助理深入工作流程:任务自动化和丰富的视觉产出
Verge报告Google正在推出双子座任务自动化,用于订购食物或预订骑行等新设备,并注意到Anthropic更新了Claude,以便在有用时生成内线图和图表.
助理战场正在从聊天质量转向工作流程完成:模型可以安全操作应用程序,并以格式提交决定,人们可以快速验证. 视觉文物(图,图)可以减少误解和速度审查,但也增加了新的故障模式(误导视觉,不正确的尺度,省略的提醒).
- 01 Automation features will be evaluated on trust and reversibility: users need clear previews, confirmations, and undo paths.

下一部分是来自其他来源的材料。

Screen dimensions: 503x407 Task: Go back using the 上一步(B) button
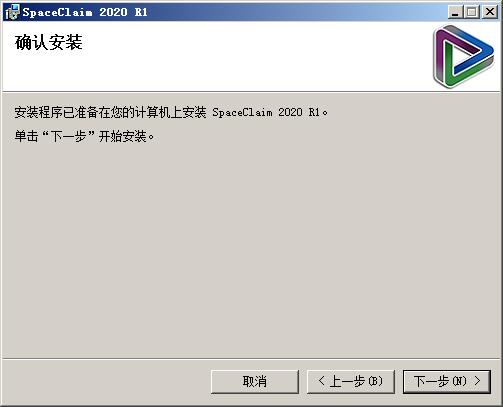[351, 381]
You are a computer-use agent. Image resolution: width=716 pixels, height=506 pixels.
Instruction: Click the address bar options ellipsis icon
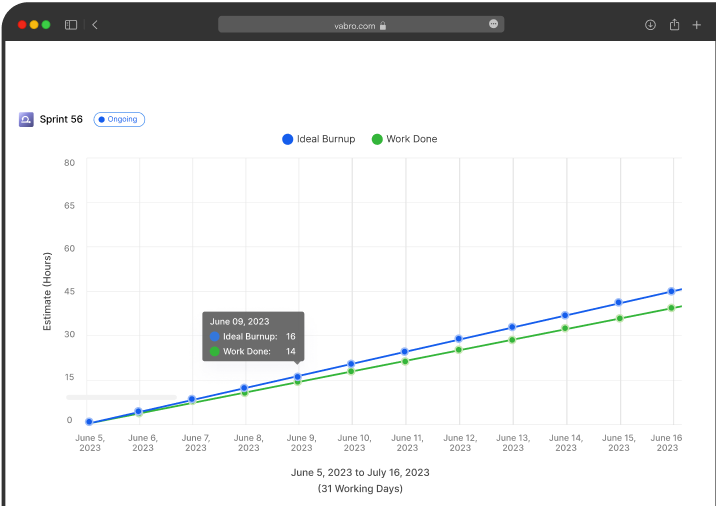click(493, 24)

- 02 Inline visuals can improve comprehension, but teams must test for 'confidently wrong' charts that look plausible.
- 03 As assistants gain app control, access control and scoped permissions become as important as model alignment.
If you deploy assistant-driven automations, require a review step for high-impact actions (purchases, messages, calendar changes). Log every tool action and show a user-visible activity trail.
If your product renders AI-generated charts, validate axes/units and annotate uncertainty (data source, assumptions) to prevent polished misinformation.
Gemini’s task automation is here and it’s wild
Coverage of Gemini task automation using apps on a user's behalf.
Anthropic's Claude AI can respond with charts, diagrams, and other visuals now
Update enabling Claude to generate inline visualizations such as charts and diagrams.
IonRouter投出高通量、低成本推论路线
发射的HN线指向IonRouter,将其设定为最优化于吞吐量和成本的推论路由产品.
AMD Instinct LLM 推论基准突出特定架构调整
arXiv的论文将AMD Instinct GPUs的大模型推论作为基准,认为架构感知设置(如注意力变体,KV缓存行为)驱动实际部署结果.
新的越狱角度通过同时进行的任务干预,瞄准思维模式 LLMS
arXiv预印提出多流扰动攻击,试图在思维链式处理过程中通过互离任务来打破安全调和.